Castleberry considers "The Orphans’ Home Cycle" to be Foote’s masterpiece, but no part of his career is given short shrift. We learn of Foote’s foray into 1950s television ("The Trip to Bountiful" first had life on NBC’s Philco-Goodyear Television Playhouse), as well as his first flush of success as a screenwriter, highlighted by his Academy Award-winning adaptation of Harper Lee’s "To Kill a Mockingbird." Castleberry does not undervalue Foote’s contributions to the project – referring to scenes in which characters listen to each other in secret, Castleberry writes, “Horton admitted that childhood memories of intentional eavesdropping played an important part in the adaptation.” Even more important, perhaps, was the casting idea kicked in by Foote’s wife, Lillian, for the role of Boo Radley: she put forward Robert Duvall, who previously appeared in a production of Foote’s "The Midnight Caller."
No less careful attention is paid to Foote’s personal life, including his belief in Christian Science (a faith he came to at the urging of his mother, and which, Castleberry argues, has a subtle influence on his work) and his nearly 50-year marriage to Lillian, whose untimely death in 1992 was seen by a bereft Foote as the permanent closing to one chapter in his life. “If you find your real mate and if you’ve had a happy marriage, I think you’d better say, ‘Thanks a lot and that’s it,’” Foote said – a comment typical of his fortitude.

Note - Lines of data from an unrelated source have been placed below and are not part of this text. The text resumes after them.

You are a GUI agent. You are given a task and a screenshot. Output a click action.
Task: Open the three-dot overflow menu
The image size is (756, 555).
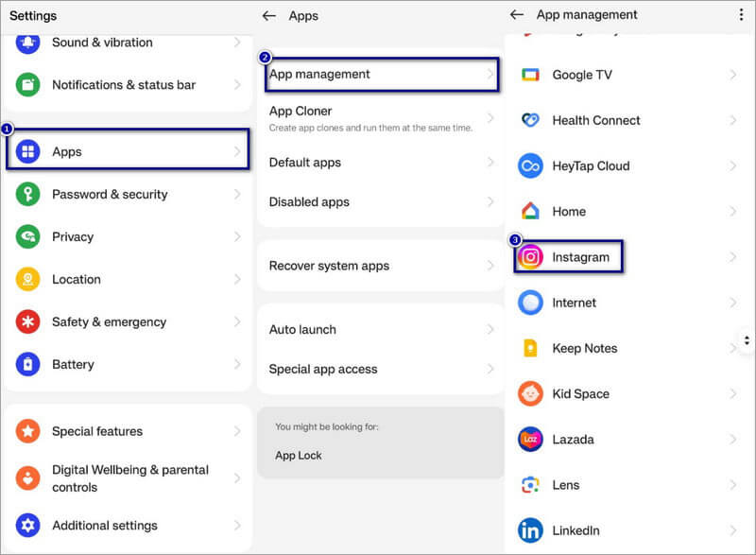tap(740, 15)
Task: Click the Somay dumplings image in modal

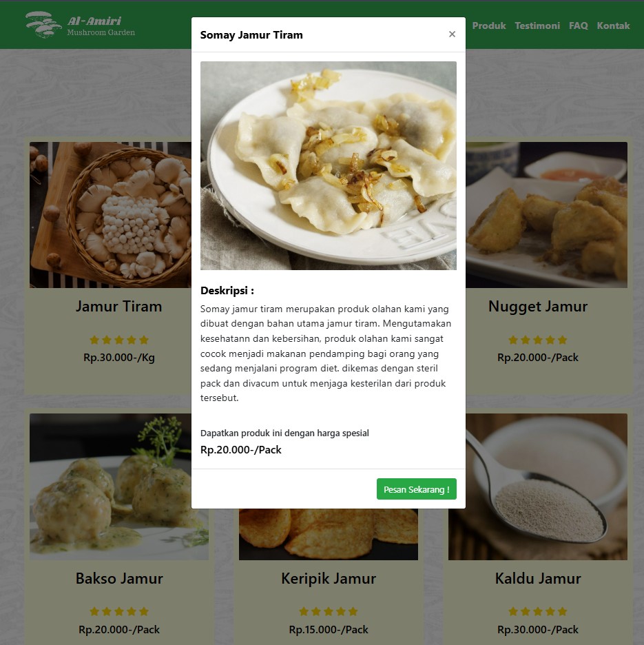Action: [328, 165]
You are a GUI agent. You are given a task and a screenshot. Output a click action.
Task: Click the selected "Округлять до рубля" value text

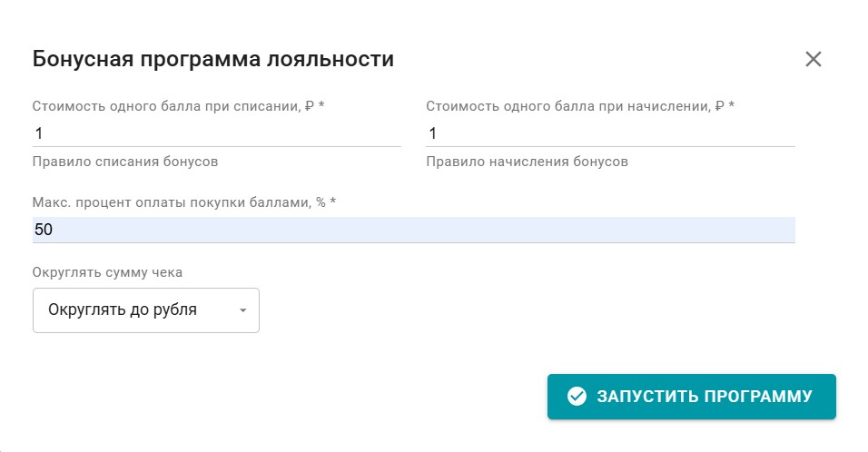(x=123, y=310)
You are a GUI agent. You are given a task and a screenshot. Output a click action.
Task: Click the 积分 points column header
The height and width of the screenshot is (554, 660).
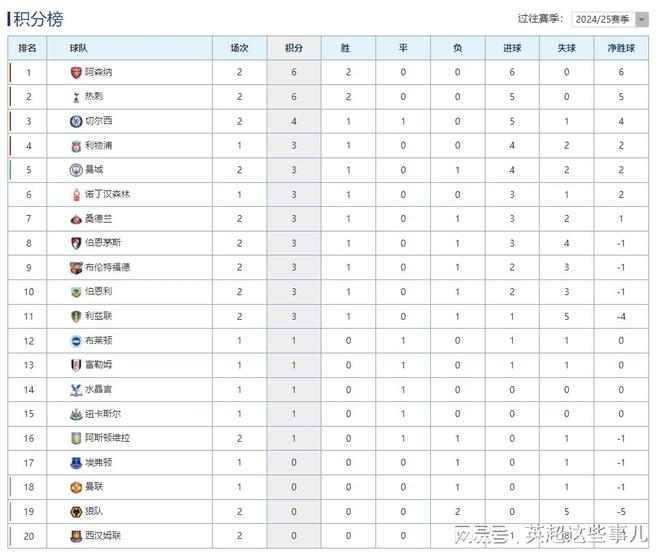click(x=294, y=48)
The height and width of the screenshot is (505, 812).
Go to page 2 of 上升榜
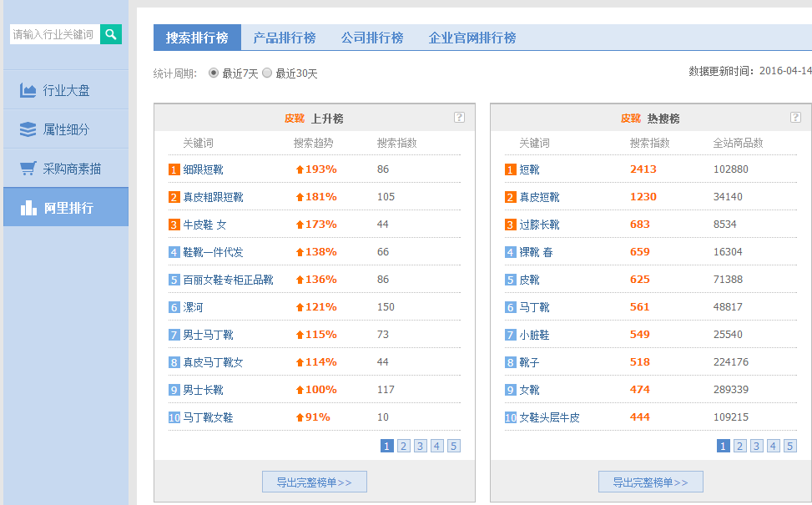coord(404,446)
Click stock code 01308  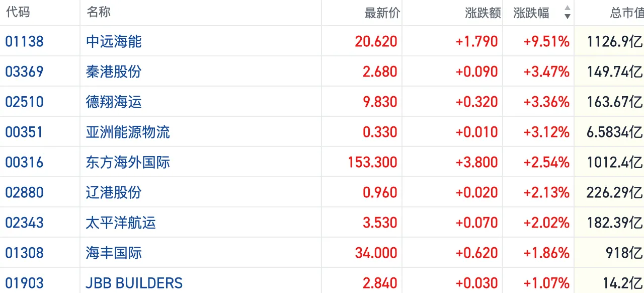pos(25,253)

In fact, by the conclusion of this breathtakingly authoritative biography, we no longer know where Horton Foote, the man, ends and Horton Foote, the writer, begins – the values of the former so closely inform the values of the latter. In 2009, when Matthew Modine was about to play Atticus Finch in a stage production of "To Kill a Mockingbird" which was derived in part from Foote’s screenplay, the actor revealed the person in whom he found inspiration for the part – and it was not Gregory Peck: “Horton was strong and stoic, and was always on high moral ground, with his goodness, his sense of humor, and his sense of duty and responsibility to family.”
Peter Tonguette’s criticism has appeared in The Wall Street Journal, The Weekly Standard, National Review, and many other publications.